**Supplied material:**
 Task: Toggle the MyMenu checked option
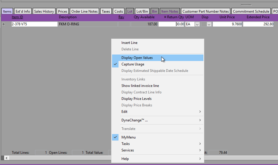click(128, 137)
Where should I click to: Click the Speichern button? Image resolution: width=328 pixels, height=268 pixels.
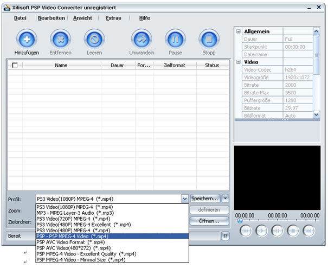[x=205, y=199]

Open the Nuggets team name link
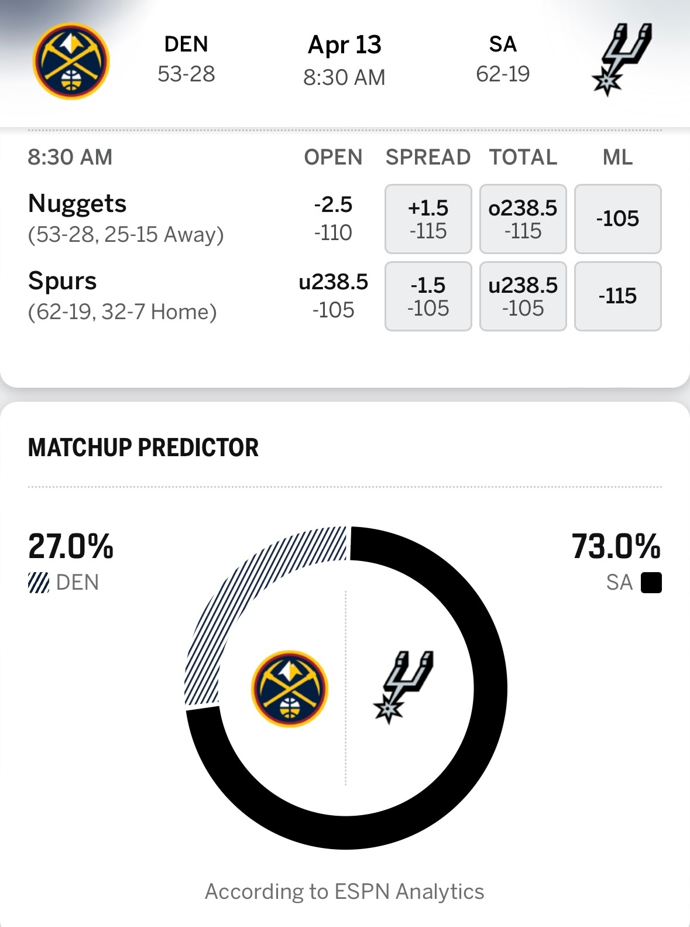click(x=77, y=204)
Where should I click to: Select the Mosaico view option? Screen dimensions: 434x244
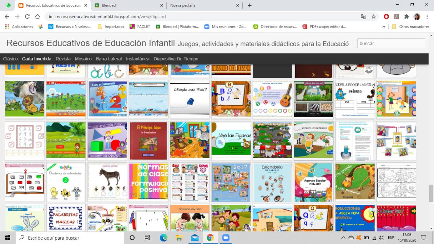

**Exercise:** Your copy of the records above should be exact and contain no pictures.

**Response box:**
 Task: Toggle the MyMenu checked option
click(128, 137)
Where should I click to: Click the Speichern button? Image resolution: width=328 pixels, height=268 pixels.
[x=205, y=199]

Open the Nuggets team name link
click(x=77, y=204)
Where should I click to: Select the Mosaico view option? Screen dimensions: 434x244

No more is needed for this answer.